Provider incentives—clinicians and other providers will drive transformation of the delivery system, but consumers, purchasers, and payers must also participate. Provider incentives often take the form of increased or reduced payment (e.g., providers who achieve high quality and efficiency may receive bonus payments or higher volume). Providers who perform poorly may be subject to penalties, such as the denial of payment increases. Nonfinancial incentives directed at providers also can affect quality. One example is found in Medicare Advantage (MA), where health plans that achieve 5 stars, the highest quality score, are open for enrollment at any time during the year, not just during the once-a-year enrollment period.
Consumer incentives—individual consumers can play a role in promoting better care and making the best use of health care resources. Generally incentives are intended to make consumers more cost-conscious and price-sensitive in their health care choices. Some purchasers or payers offer incentives to encourage beneficiaries to use particular services (e.g., evidence-based preventive or screening services) and to go to physicians and hospitals that achieve higher- quality results and use resources more efficiently. Under the latter incentive, a payer creates “high-performing” mini-networks in which cost-sharing is lower than it is for providers in other networks.
Reference pricing—reference pricing is a mechanism used by a health plan, employer, or payer to set a maximum payment (i.e., the “reference price”) for a specific service. Usually the limit is set to ensure a sufficient number of providers for beneficiaries to choose from. This allows consumers to choose other providers, but at higher cost if a consumer selects one who charges more than the reference price. Large, self-insured employers often have information from claims data about how service costs vary. They also can measure the quality outcomes of specific services. This information on quality and cost—if made available to consumers—can help them make informed decisions about where to seek care.

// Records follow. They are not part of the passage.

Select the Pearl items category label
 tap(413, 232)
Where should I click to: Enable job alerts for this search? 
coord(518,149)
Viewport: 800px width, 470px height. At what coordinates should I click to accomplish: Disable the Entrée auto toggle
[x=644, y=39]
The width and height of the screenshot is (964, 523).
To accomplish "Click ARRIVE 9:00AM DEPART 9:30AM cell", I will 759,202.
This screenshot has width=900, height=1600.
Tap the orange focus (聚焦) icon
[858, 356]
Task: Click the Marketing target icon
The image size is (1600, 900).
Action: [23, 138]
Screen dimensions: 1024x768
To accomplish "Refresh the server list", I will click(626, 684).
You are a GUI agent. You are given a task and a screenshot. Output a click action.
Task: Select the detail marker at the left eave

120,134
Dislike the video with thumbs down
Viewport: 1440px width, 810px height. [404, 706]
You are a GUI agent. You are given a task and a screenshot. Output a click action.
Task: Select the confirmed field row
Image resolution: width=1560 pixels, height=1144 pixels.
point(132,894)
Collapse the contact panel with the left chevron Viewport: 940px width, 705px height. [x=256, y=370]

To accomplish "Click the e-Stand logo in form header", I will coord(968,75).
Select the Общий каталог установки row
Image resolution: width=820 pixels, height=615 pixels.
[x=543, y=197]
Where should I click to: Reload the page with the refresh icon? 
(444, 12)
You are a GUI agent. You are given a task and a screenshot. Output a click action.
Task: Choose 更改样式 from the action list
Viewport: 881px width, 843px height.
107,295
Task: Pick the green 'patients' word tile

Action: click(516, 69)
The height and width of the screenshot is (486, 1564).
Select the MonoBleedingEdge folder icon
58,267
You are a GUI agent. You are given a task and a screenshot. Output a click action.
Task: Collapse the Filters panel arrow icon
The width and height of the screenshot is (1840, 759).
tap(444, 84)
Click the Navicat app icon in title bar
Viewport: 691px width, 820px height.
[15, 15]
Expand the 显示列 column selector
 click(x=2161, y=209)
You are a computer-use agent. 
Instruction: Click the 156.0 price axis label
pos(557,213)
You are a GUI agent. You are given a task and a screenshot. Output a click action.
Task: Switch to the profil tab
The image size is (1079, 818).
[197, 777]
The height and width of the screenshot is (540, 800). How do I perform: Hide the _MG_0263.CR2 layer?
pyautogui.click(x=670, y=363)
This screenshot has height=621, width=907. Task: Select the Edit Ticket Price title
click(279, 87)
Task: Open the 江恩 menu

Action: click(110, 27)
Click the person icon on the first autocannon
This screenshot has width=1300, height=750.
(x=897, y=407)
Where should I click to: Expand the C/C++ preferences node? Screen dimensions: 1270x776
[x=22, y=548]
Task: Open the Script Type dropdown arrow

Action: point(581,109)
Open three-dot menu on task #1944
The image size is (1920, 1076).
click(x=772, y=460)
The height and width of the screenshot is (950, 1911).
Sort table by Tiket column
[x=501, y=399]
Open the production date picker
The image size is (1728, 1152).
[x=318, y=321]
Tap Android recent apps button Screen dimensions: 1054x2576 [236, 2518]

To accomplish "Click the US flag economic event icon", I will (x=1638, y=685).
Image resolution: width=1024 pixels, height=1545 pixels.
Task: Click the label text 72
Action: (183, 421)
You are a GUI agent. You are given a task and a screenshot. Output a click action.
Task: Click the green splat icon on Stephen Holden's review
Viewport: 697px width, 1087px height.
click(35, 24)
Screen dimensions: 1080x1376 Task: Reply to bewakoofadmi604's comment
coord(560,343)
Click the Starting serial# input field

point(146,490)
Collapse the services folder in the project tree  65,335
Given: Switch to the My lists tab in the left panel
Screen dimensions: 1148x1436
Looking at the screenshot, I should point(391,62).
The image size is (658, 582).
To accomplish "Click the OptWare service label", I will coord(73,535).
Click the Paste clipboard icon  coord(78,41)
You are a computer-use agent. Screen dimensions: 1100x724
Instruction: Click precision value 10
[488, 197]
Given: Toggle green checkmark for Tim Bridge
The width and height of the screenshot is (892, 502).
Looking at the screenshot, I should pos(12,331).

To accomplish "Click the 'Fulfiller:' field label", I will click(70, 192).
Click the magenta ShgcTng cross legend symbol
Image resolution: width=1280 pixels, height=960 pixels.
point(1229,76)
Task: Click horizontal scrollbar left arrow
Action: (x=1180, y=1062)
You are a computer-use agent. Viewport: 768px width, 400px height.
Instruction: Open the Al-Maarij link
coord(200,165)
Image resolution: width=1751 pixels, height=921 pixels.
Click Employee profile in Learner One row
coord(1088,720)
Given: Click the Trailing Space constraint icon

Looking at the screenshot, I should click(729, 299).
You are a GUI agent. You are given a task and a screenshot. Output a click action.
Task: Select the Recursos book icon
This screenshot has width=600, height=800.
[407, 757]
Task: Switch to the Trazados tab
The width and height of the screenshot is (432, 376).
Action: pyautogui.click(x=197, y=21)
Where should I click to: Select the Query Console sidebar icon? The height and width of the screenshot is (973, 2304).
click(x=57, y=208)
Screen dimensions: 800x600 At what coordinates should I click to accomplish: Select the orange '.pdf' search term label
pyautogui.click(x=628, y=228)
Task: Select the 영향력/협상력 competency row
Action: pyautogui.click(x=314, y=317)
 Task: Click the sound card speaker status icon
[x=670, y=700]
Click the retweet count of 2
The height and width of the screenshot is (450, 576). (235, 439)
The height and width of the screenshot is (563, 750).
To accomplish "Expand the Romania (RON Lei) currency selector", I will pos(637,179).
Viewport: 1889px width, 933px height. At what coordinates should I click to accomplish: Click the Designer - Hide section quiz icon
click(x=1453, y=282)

Reforming the Delivery of Health Care Services: Policy
Value-based purchasing (VBP)
In designing value-based benefits and engaging in value-based purchasing, public and private payers should be required to employ incentives that improve quality and ensure the most effective use of health care resources so that health care is affordable. Cost alone is an inadequate indicator of value.
Supply actionable and accurate information that is readily understandable to most consumers.
AARP opposes incentives that create barriers to access to necessary care or discourage consumers from seeking necessary care.
AARP opposes consumer incentives based on attaining bio-metric goals such as weight loss, hypertension control, etc.
(See also policies in this chapter’s Medicare section Value-Based Purchasing in Medicare.)
VBP: Reference pricing
AARP supports reference pricing for services when:
- price variation for the same service is known and documented,
- patient outcomes for the specific service are measured,
- consumers receive information that compares the quality and cost of the providers offering the service, and there are sufficient providers available who accept the reference price.